Manchaiah, V., Hernandez, B. M. & Beck, D. L.
Journal of the American Academy of Audiology, 29(6), 548-560. doi: 10.3766/jaaa.16122.
Publication year: 2018


BACKGROUND: Health Behavior Change (HBC) refers to facilitating changes to habits and/or behaviors related to health. There are a number of models/theories of HBC, which provide a structured framework to better understand the HBCs of individuals. The Transtheoretical Model (TTM, aka “the Stages of Change” model) is an integrative model used to conceptualize the process of intentional behavior change and is applied to a variety of behaviors, populations, and settings. In the last few years, use of TTM by the profession of audiology has been increasing.

PURPOSE: This descriptive literature review was aimed at identifying and presenting a summary of research studies, which use TTM to study the attitudes and behaviors of adults with hearing loss.

RESEARCH DESIGN: A literature review was conducted.

STUDY SAMPLE: This review included 13 empirical studies.
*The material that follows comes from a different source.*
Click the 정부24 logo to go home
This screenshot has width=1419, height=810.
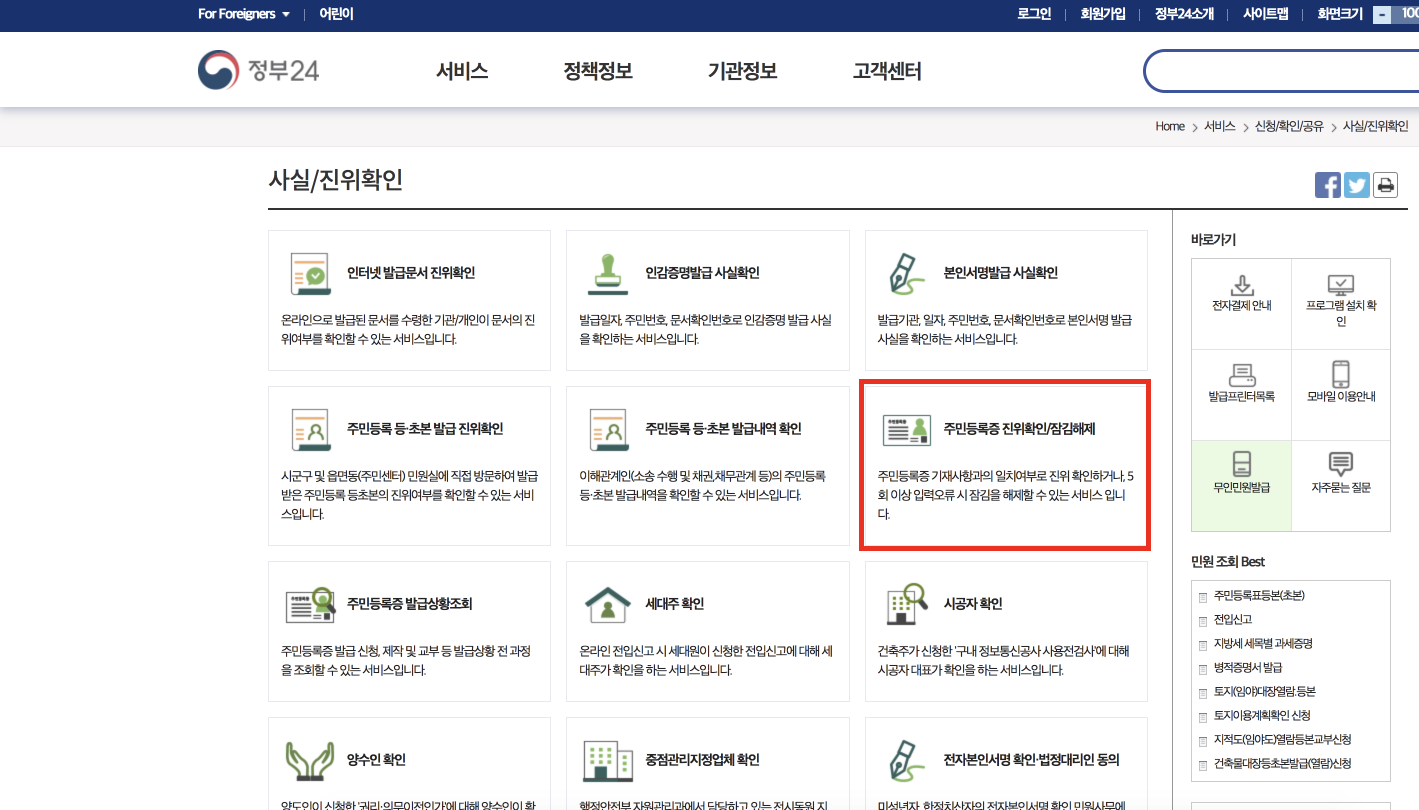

DATA COLLECTION AND ANALYSIS: A literature review was conducted using the EBSCOhost and included the databases Cumulative Index to Nursing and Allied Health, MEDLINE, and PsycINFO.

RESULTS: The review suggests TTM is useful in studying the attitudes and behaviors of adults with hearing loss. There are positive associations between stages of change and help-seeking, intervention uptake, and hearing rehabilitation outcome (i.e., benefit and satisfaction). However, associations with intervention decisions and intervention use were not evident. It appears help-seeking, intervention uptake, and successful outcomes are usually displayed in people in the later stages of change as those with greater hearing loss are often in the later stages of change.

CONCLUSIONS: Understanding the readiness toward help-seeking and uptake of intervention in people with hearing loss based on TTM may help clinicians develop more focused management strategies. However, additional longitudinal and interventional studies are needed to further test the predictive validity of the stages of change model.